Es una mujer de montaña, nació en Cistierna, León, y aún gusta de hacer montañismo. Con seis años se fue a vivir a Barcelona. Su abuelo paterno era ebanista y fabricaba confesionarios. Su padre y uno de sus tíos, también tallaban en madera. Ella, de pequeña, no paraba de dibujar con unos lápices mágicos, que se chupaban, de su abuelo materno, que era minero. En Barcelona Anabel estudió Artes Suntuarias en la Escuela Massana, especializándose en esmaltes al fuego sobre metal, aunque también profundizó en el dibujo del natural. También se ha formado en repujado y grabado, y me cuenta: «A los 15 años empecé a trabajar en una empresa de reproducción de cuadros famosos al esmalte. Con ello me pagaba los estudios. Luego trabajé también en una Escuela de Pretecnología.
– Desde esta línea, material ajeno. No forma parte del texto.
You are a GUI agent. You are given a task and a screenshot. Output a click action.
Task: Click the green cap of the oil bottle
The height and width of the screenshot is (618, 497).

La verdad es que nunca he dejado de trabajar, siempre me he tenido que ganar la vida, especialmente cuando, con dos hijos, me separé de mi pareja y prácticamente me quedé en la calle y sin taller».

De Barcelona se vino a Alicante, donde montó un taller con otros compañeros artistas, y en 1986 «me vine a la Región de Murcia donde fui profesora en la Universidad Popular de Alcantarilla. He sido la mujer orquesta, yendo en bicicleta de allá para acá, incluso para llevar a mis peques al cole. Aquí contacté con los Centros y las Ferias de Artesanía, donde siempre he llevado mis cuadros, mis esculturas y mis piezas de artesanía y joyería, fundamentalmente por Murcia, Lorca y Cartagena», me dice, y me cuenta que siempre ha conciliado la vida de madre con el trabajo, con el taller, con las ferias y «también con la lucha, por ejemplo cuando reivindicamos una Ley Regional de Artesanía, para regularizar la situación de los artesanos o, ahora, para conseguir que se nos rebaje el IVA de las obras al 10 % para ser más competitivos». Y me explica que no es igual un artista o un artesano, que fabrican las propias piezas, que un «montador», que sólo engarza piezas fabricadas por otros, y añade: «dar el mismo reconocimiento a tan dispares actividades y ponerlas en el mismo saco, es un despropósito y una puñalada contra nosotros. A mí me preocupa la pervivencia de los oficios, que no se pierdan y que se valore la artesanía más que el montaje de gentes sin cualificar, sin creatividad y sin formación», y me confiesa su desilusión ante los políticos: «ellos vienen y se van, salen en las fotos y pasan de largo, no duran en los cargos y los problemas siguen sin resolver, en especial todos los que tienen que ver con el arte, la cultura y, más aún, con la artesanía».

Ha hecho muchas exposiciones, es autora de hermosas rotondas con sus esculturas a tamaño gigante, y ha hecho escenografías para obras teatrales. Imparte clases: «Desde que terminé de estudiar he enseñado en colegios, escuelas de verano, centros culturales, centros de la mujer, Universidades Populares, etc. Es una actividad que me llena y me da sentido, muy placentera. También he impartido talleres en otros países, como Mozambique. Siempre me ha atraído el voluntariado y he sentido una llamada especial por África. Allí he trabajado con niños y con mujeres, enseñando esmalte y ensamblaje, haciendo juguetes y objetos para vender y que puedan subsistir…», y me cuenta que fabricaban sopletes con botes de tomate, petróleo, una mecha y un tubo para soplar. «Cuando no hay nada, la creatividad es un tesoro, por eso a mí me gusta tanto impartir talleres con materiales reciclados. Convertir la basura en arte es una magia maravillosa». Anabel no tiene una varita mágica, pero su cabeza está llena de una imaginación que da vida a través de sus manos de trabajadora.